そのような中で、ただの社会貢献活動をする人と寄付する人という枠組みでなく、社会的課題の解決を事業を通じて行うことを普及させれば、財団以外の支援者も集まり、また活動の幅も広がるのではないかと考え、この取組みをしていきました。

同じような考えを持った仲間がそれぞれ動き、ソーシャルベンチャーパートナーズの立ち上げや社会起業家という言葉が少しずつ知られるようになってきました。

また、以前では考えられないことですが若者の活動にも多額の寄付を含めた支援の手が個人や企業からも集まるようになりました。

例えばカンボジアでの児童買春を撲滅する活動を行ったかものはしの村田さんや病児保育の取組みを行うフローレンス駒崎さんなどは同世代ですが、10年前では彼らの活動がここまで受け入られる土壌はありませんでした。


これらのチャレンジは当然、自分1人で取り組んだものでもなければ、自分の動きがこの結果を生んだとは思っていません。

ただ、何らか活動をすることで確実に社会は変わるということを実感することが出来ました。

前置きが長くなりましたが、これらの経験を踏まえて、今の自分のチャレンジは「再チャレンジが当たり前になる世の中を創ること」です。

優秀な経営者も時には失敗をします。中には自己破産したり、場合によっては逮捕されたりする人もいます。

ただ、そうした過去の事実をもってその人の将来が永久的に否定されることは間違っていると思います。

例え、どんな間違いを犯したとしても、大事なことはそれを踏まえてどう生きるかがより重要です。

今の日本では失敗に対してあまりに不寛容であり、コンプライアンスという名のもとにこうした人達や企業に対する風当たりが異常な程厳しくなっています。

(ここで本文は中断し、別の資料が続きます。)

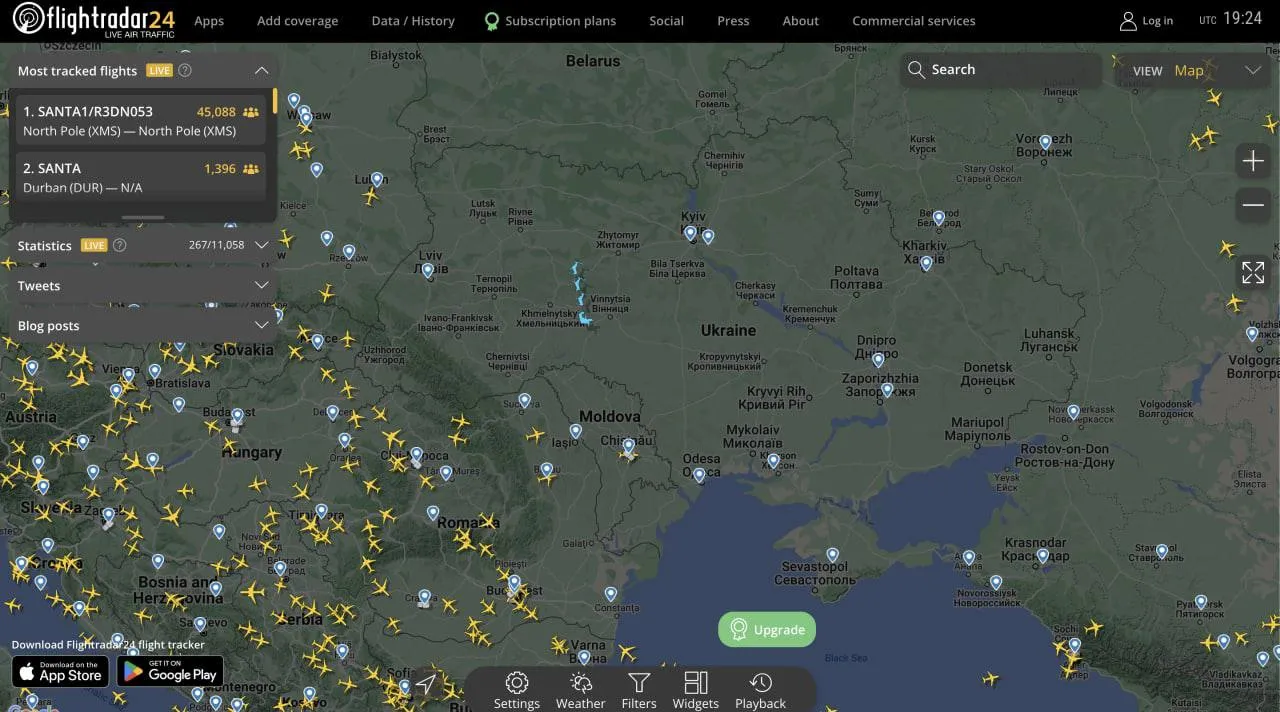This screenshot has height=712, width=1280.
Task: Click the Most tracked flights list scrollbar
Action: click(275, 103)
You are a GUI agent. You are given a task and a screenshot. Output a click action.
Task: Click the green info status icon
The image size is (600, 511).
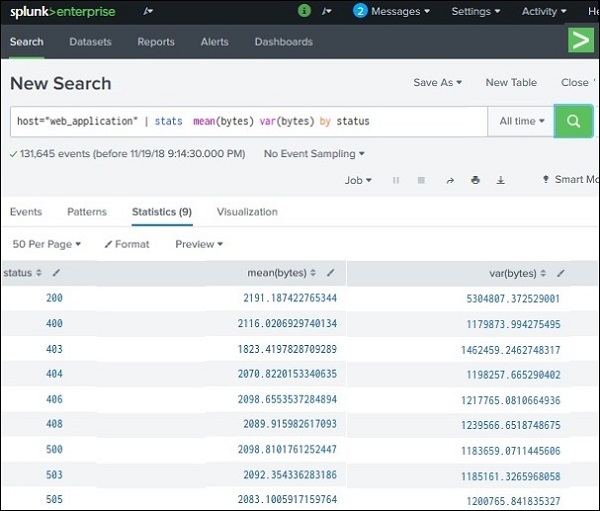pos(305,11)
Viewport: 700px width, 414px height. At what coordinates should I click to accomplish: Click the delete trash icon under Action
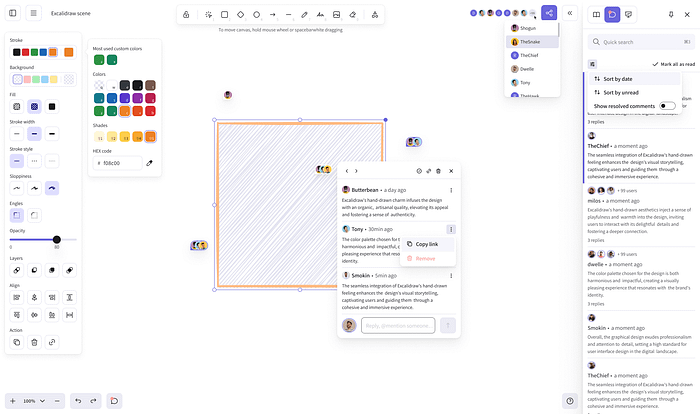coord(34,342)
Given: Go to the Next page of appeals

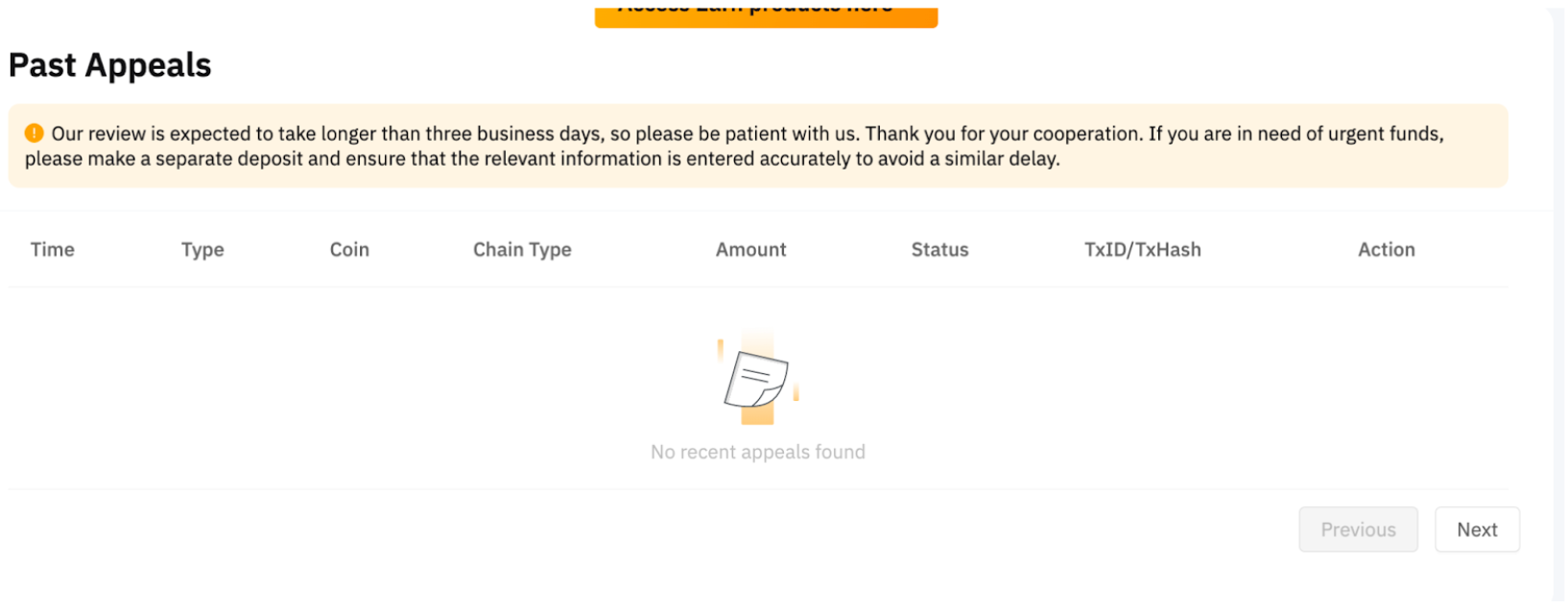Looking at the screenshot, I should coord(1476,529).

ベンチャー支援、社会起業家支援を通じて自分がやりたかったことは「頑張る人が報われる」ということを誰しもが当たり前に思えるようにすることです。

これまで2つのチャレンジは結果的に実現されつつあります。そしてこの2つは今や多くの方が動いてくれています。

一度失敗した人や企業が再チャレンジをして受け入られるようになること。これが実現すればもっと日本は明るく、可能性に満ちた国になると考えています。

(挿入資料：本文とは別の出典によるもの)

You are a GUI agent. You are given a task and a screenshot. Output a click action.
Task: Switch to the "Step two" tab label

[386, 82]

リミックスは以前は多々課題を抱えた会社でした。ただ、「課題=悪いこと」ではなく「課題=解決すべきこと」です。

4年前に社外役員に就任した際は、多くの人が辞めた方がいいというアドバイスをしてきました。今回も何人かは「大丈夫?」と言ってきました。

ただ、起業前のベンチャー支援をはじめた際も社会起業家支援をはじめた際も多くの人が辞めた方がいいというアドバイスをくれましたが結果は今の社会が証明してくれています。

この取組みは1つの一歩に過ぎません。ただ、この取組みをすることで、他の人も再チャレンジを応援するようになり、3~5年後には失敗した人が再チャレンジすることが当たり前になる世の中になっている。そんな気がするからこそ、リミックスの代表取締役に就任させて頂きました。

この判断が正しいかどうかは重要でなく、この判断が正しかったと証明することが重要だと考えています。

そのために明日から仕事に取り組んでいきます。